B. Statement in Mitigation

A defendant in a
noncapital case has a "right at sentencing to make a sworn personal
statement in mitigation that is subject to cross-examination by the
prosecution."  (Evans, supra, 44 Cal.4th
at p. 600, italics deleted.)  To the
extent a defendant wishes to make a statement in mitigation of punishment, he
or she must make that request before the court pronounces sentence.  (Ibid.)

Here, the court
started to impose sentence by stating that Johnson was presumptively ineligible
for probation.  It then went on to discuss
the circumstances of the crime and its concern that Johnson still wants to be
with Stevens.  It was only at that point
that Johnson asked to speak.  Even
assuming that this may be considered as a request to testify in mitigation of
punishment, it was too late.  Johnson was
required to make the request before the court started to pronounce his
sentence.  (Evans, supra, 44 Cal.4th
at p. 600.)

DISPOSITION

            The
judgment is affirmed.

McINTYRE, J.

 

WE CONCUR:

 

 

BENKE, Acting P. J.

 

 

HALLER, J.







Description Roderick Johnson pleaded guilty to corporal injury on his girlfriend resulting in a traumatic condition.
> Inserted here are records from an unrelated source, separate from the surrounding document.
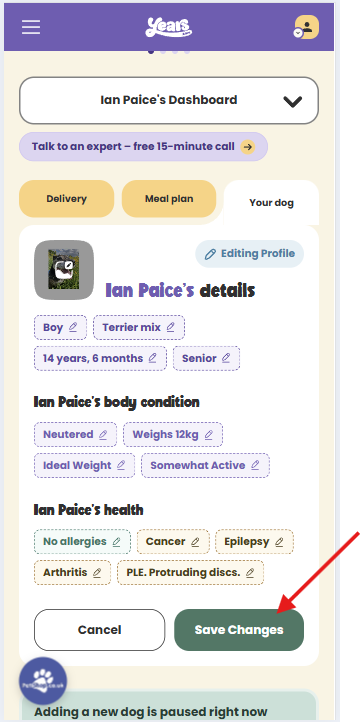Edit the Weighs 12kg tag
Image resolution: width=360 pixels, height=722 pixels.
[173, 435]
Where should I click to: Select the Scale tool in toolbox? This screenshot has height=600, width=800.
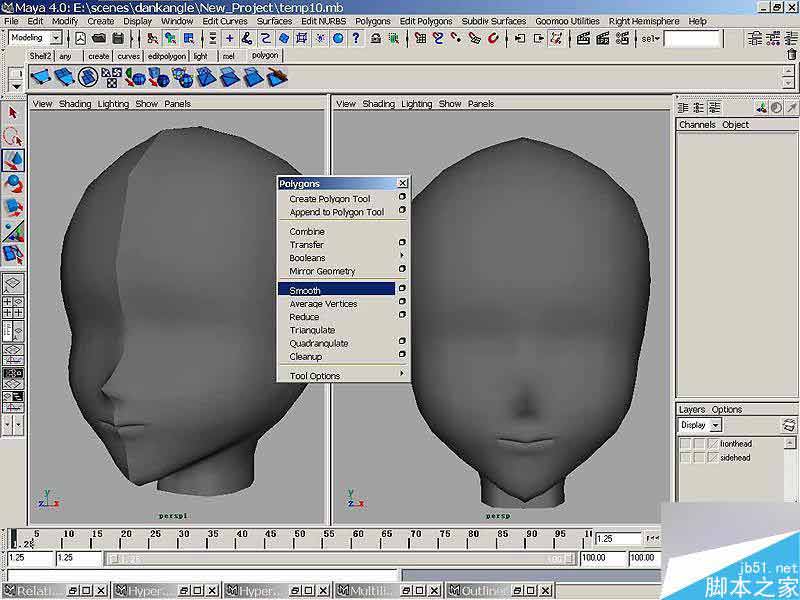tap(14, 208)
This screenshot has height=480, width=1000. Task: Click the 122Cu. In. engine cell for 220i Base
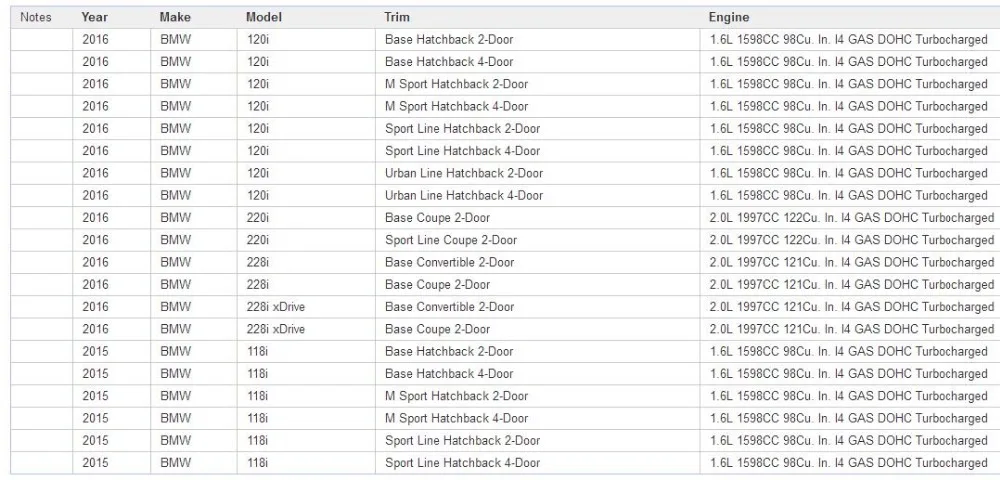[850, 218]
The trial court sentenced him to the middle term of three years in prison. He appeals, contending his sentence should be reversed because: (1) the trial court improperly relied on the victim's unsworn statements at the sentencing hearing and to the probation officer; and (2) the trial court denied him his right to allocution and to present evidence on his own behalf. We reject these contentions and affirm the judgment.